Furthermore, infiltrative growth into other structures like adjacent bone may have a different pathophysiology. For example, in sphenoid wing meningiomas, varying grades of bone involvement were associated with different genomic profiles. While bone invasion was associated with NF2 mutations, hyperostosis was seen more often together with TRAF7 aberrations [28].
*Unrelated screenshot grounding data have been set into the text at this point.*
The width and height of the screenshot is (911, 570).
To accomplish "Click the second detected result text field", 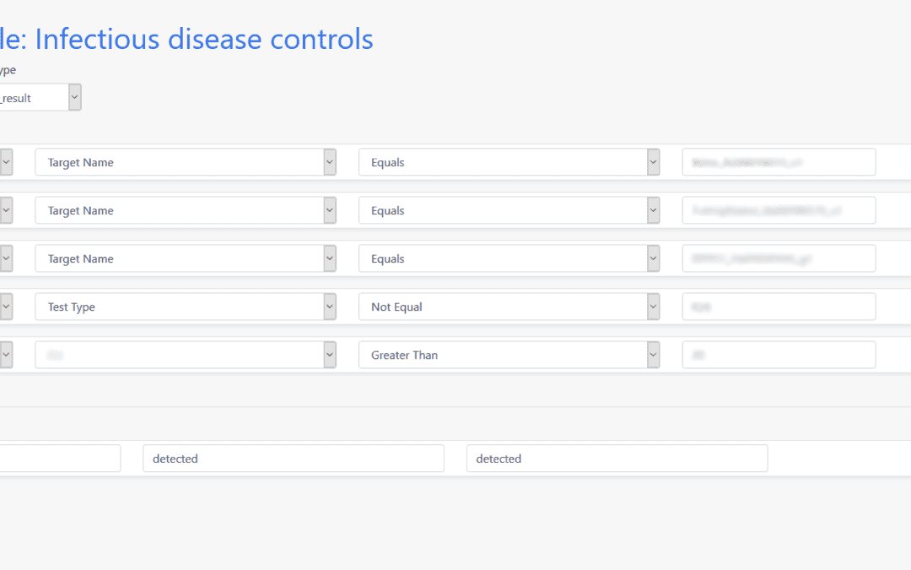I will pyautogui.click(x=617, y=458).
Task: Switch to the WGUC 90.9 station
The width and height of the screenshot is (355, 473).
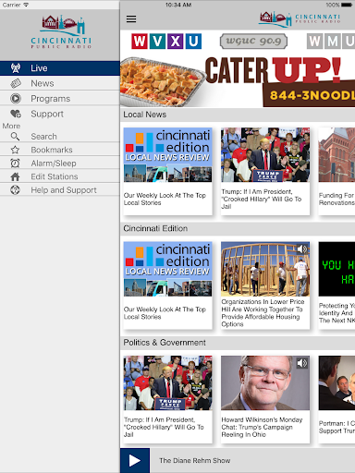Action: pos(253,42)
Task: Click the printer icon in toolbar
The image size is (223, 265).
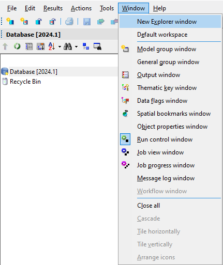Action: coord(69,22)
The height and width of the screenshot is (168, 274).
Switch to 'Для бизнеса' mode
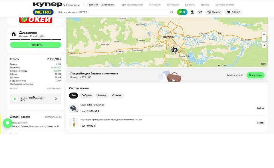pyautogui.click(x=108, y=5)
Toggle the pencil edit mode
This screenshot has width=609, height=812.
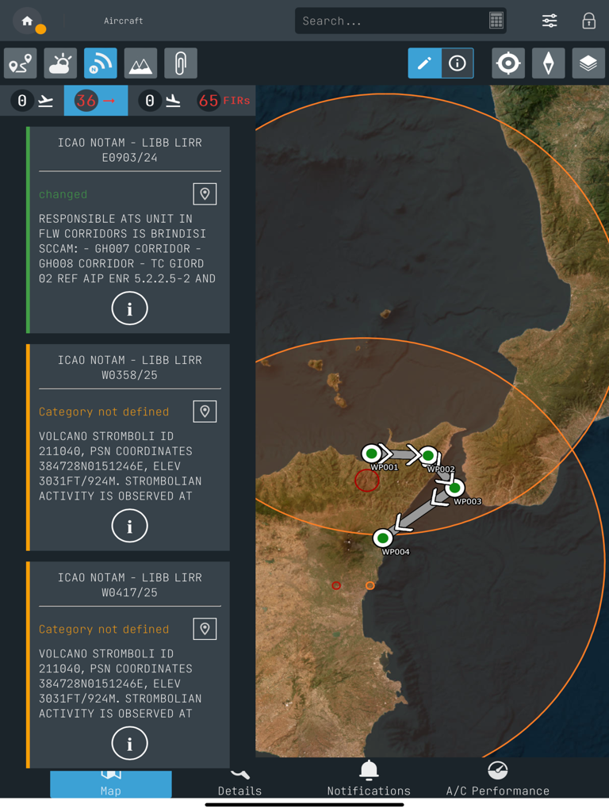(x=425, y=63)
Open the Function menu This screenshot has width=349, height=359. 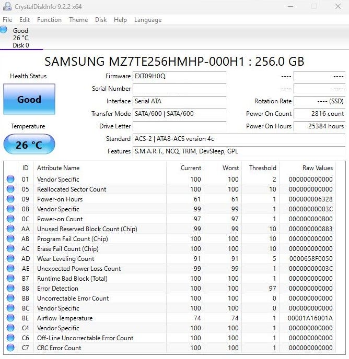pos(49,20)
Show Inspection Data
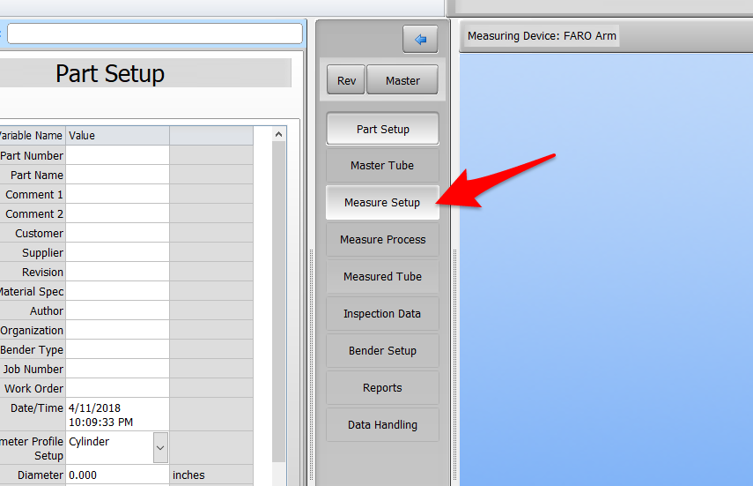 (382, 314)
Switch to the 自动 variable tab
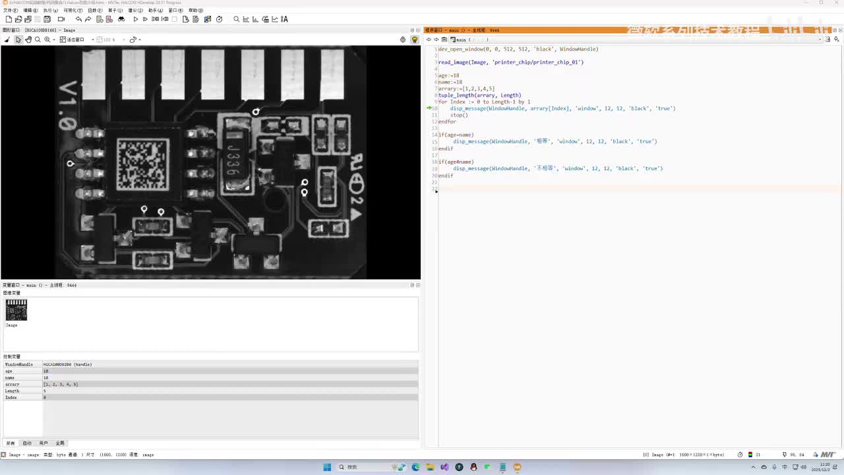The image size is (844, 475). [27, 443]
In this study we showed that Ki67 expression is independently associated with histopathological detection of CNS invasion suggesting that meningiomas with infiltrative growth have a higher proliferation rate compared to tumors of the same grade where CNS invasion is absent. To our knowledge, this is the first study to show this relationship. It underlines the prognostic potential of CNS invasion in meningioma. However, if the nature of infiltrative growth is biologically associated with the proliferative activity of meningioma cells, remains unclear. It is possible that another variable like genetic instability may act as confounding factor [29]. The mechanism of CNS invasion may occur independently from tumor cell proliferation. But our data clearly show, that meningiomas that have developed invasive features, have a significant higher proliferative marker expression, and thus can be considered as a more aggressive entity. This supports the decision expressed in the new WHO classification for CNS tumors of 2021, which still incorporates CNS invasion as a stand-alone criterion for atypia [2]. Understandably, the role of infiltrative growth in brain parenchyma is still controversial, especially due to non-standardized sampling and histopathological grading as recently expressed [11, 16]. Our data provide a contribution to this topic, but more robust studies are needed to further our understanding of the mechanism of CNS invasion. This may also reveal targets for specific therapies that could possibly extend the few treatment options currently available, especially for patients with advanced meningiomas, when surgical and radiotherapeutic options have been exhausted.

Conclusions

Histopathological detection of CNS invasion in meningioma is an independent factor for increased expression of the proliferation marker Ki67, underlining the association of infiltrative growth and proliferative activity.